Textauszug:
┄┄┄┄┄┄┄┄┄┄
Toqajew, der seit langem in den sozialen Medien aktiv ist, wendet sich regelmäßig an die Bürger. Am vergangenen Sonntag twitterte er: „Die Zahl der mit COVID-19 Infizierten steigt in Kasachstan, jedoch nicht in geometrischer Progression. Das bedeutet, dass die getroffenen Entscheidungen rechtzeitig kamen. Doch der Höhepunkt ist noch nicht erreicht. Ich bitte die Bürger, in Quarantäne zu bleiben. [...]"
War zunächst der Höhepunkt der Epidemie in Kasachstan für die erste Aprilhälfte erwartet worden, ist nun von Ende April oder Anfang Mai die Rede. Man rechnet mit bis zu 3.500 Infizierten. Trotzdem gibt es bereits erste Lockerungen: Am 20. April durften Unternehmen wie Baufirmen, Baumärkte, Autohäuser und Reinigungen in Almaty und Nur-Sultan die Arbeit wieder aufnehmen. Wann es zu einer endgültigen Aufhebung des Ausnahmezustands kommt, ist bisher unklar. Vorerst wurden die Maßnahmen bis zum 1. Mai verlängert.
Somit fällt im mehrheitlich muslimischen Kasachstan auch der Beginn des Fastenmonats Ramadan in die Zeit der Quarantäne. Die Moscheen sind geschlossen. Der Obermufti des Landes forderte die Gläubigen dazu auf, das Fastenbrechen nur zu Hause im kleinsten Familienkreis zu begehen. Bereits am Wochenende fanden die Gottesdienste anlässlich des orthodoxen Osterfests nicht wie üblich in den Kirchen statt, sondern wurden im Fernsehen und online übertragen.
Autoritarismus: Einschüchterung von RegierungskritikernFür den kasachischen Präsidenten und seine Regierung ist die Corona-Krise eine Chance, sich zu profilieren. Die strengen Maßnahmen und regelmäßigen Informationen stärken das Vertrauen der Bevölkerung in die Machthaber, solange die Fallzahlen moderat bleiben.
┄┄┄┄┄┄┄┄┄┄
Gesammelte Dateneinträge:

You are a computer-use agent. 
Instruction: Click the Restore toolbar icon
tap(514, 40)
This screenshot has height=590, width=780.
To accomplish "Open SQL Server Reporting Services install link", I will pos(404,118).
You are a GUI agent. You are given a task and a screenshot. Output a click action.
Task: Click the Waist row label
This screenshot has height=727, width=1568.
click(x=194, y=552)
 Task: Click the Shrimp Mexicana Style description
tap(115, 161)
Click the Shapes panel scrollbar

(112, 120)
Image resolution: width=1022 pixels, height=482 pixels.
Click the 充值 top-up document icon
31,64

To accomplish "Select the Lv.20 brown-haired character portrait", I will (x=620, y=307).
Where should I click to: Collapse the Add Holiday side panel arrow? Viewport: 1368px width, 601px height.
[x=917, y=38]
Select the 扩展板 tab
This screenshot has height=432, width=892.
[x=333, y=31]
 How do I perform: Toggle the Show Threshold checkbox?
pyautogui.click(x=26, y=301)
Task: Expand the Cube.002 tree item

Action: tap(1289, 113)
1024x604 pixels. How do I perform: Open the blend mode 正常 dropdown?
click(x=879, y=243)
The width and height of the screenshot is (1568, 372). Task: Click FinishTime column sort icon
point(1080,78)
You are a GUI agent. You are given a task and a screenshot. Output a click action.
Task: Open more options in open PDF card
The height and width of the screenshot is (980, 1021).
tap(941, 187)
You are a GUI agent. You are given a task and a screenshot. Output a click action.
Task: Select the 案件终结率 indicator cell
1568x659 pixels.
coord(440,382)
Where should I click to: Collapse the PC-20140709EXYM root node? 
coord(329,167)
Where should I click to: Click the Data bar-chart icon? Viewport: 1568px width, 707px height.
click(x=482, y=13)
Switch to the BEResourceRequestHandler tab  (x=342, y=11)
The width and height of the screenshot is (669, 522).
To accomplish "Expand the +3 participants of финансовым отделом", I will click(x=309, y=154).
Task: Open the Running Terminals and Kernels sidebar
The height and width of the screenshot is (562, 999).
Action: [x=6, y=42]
┄┄┄┄┄┄┄┄┄┄
Aufgaben:
A. Fassen Sie den Absatz des Texts über Kasachstan in der Corona-Krise, der mit „Somit fällt im mehrheitlich muslimischen Kasachstan“ beginnt, als kurze Liste mit seinen wichtigsten Fakten zusammen.
B. Übernehmen Sie aus dem Text über Kasachstan in der Corona-Krise den Abschnitt wortgetreu, beginnend bei „Somit fällt im“ und endend bei „Fallzahlen moderat bleiben.“.
C. Schreiben Sie den Text über Kasachstan in der Corona-Krise im Anschluss an seinen letzten Satz weiter.

Lösungen:
A.
- Im mehrheitlich muslimischen Kasachstan fällt der Beginn des Ramadan in die Zeit der Quarantäne.
- Die Moscheen sind geschlossen.
- Der Obermufti rief die Gläubigen auf, das Fastenbrechen nur zu Hause im kleinsten Familienkreis zu begehen.
- Die Gottesdienste zum orthodoxen Osterfest fanden am Wochenende nicht in den Kirchen statt. Sie wurden im Fernsehen und online übertragen.

B.
Somit fällt im mehrheitlich muslimischen Kasachstan auch der Beginn des Fastenmonats Ramadan in die Zeit der Quarantäne. Die Moscheen sind geschlossen. Der Obermufti des Landes forderte die Gläubigen dazu auf, das Fastenbrechen nur zu Hause im kleinsten Familienkreis zu begehen. Bereits am Wochenende fanden die Gottesdienste anlässlich des orthodoxen Osterfests nicht wie üblich in den Kirchen statt, sondern wurden im Fernsehen und online übertragen.
Autoritarismus: Einschüchterung von RegierungskritikernFür den kasachischen Präsidenten und seine Regierung ist die Corona-Krise eine Chance, sich zu profilieren. Die strengen Maßnahmen und regelmäßigen Informationen stärken das Vertrauen der Bevölkerung in die Machthaber, solange die Fallzahlen moderat bleiben.

C.
Allerdings nutzt das Regime die Situation auch, um Oppositionelle einzuschüchtern. Etliche Kritiker und Bürgerjournalisten wurden unter dem Vorwurf, falsche Informationen verbreitet und die Regeln des Ausnahmezustands verletzt zu haben, in den vergangenen Tage festgenommen. Einige Aktivisten hatten beispielsweise von Kontrollpunkten live gestreamt und gezeigt, wie einfach es ist, trotz bestehender Beschränkungen hindurchzukommen. Gleichzeitig sind die andauernden Proteste der vergangenen Monate praktisch zum Erliegen gekommen.
Menschenrechtler kritisieren das Vorgehen der Regierung. Ihr gehe es vor allem darum, soziale Netzwerke zu kontrollieren, erklärte Jewgenij Schowtis, Direktor des Kasachstanischen Internationalen Büros für den Schutz der Menschenrechte, gegenüber dem US-finanzierten Radio Azattyq. „Diejenigen, die jetzt [von den Verhaftungen] betroffen sind, sind in den sozialen Netzwerken sehr aktiv. Sie beeinflussen die öffentliche Meinung, protestieren gerne und stellen Ansprüche an den Staat", so Schowtis. Hinter dem harschen Vorgehen stehe vor allem die Angst, die Deutungshoheit in den Medien zu verlieren. Den Machthabern bleibe daher nur Einschüchterung. „Wir sind ein autoritärer Staat, und ein autoritäres Regime versucht immer, die Kontrolle zu behalten und alle Bedrohungen zu minimieren."
Dass Kritik dennoch Erfolg haben kann, zeigt der Fall von Tolkinaj Ordabajewa. Nach ihrer viel beachteten Beschwerde leiteten die zuständigen Behörden eine Untersuchung in ihrem Krankenhaus ein. Dabei fanden Beamte überraschend 400 frische Masken im Dienstzimmer der Ärztin. Diese protestierte. Die Masken hätten sich vor der Kontrolle nicht im Raum befunden. Ihre Kollegen schlossen sich daraufhin dem Protest an und unterstützten Ordabejewas Version mit einer Unterschriftenaktion. Daraufhin gaben die Behörden nach und entließen die Krankenhausleitung.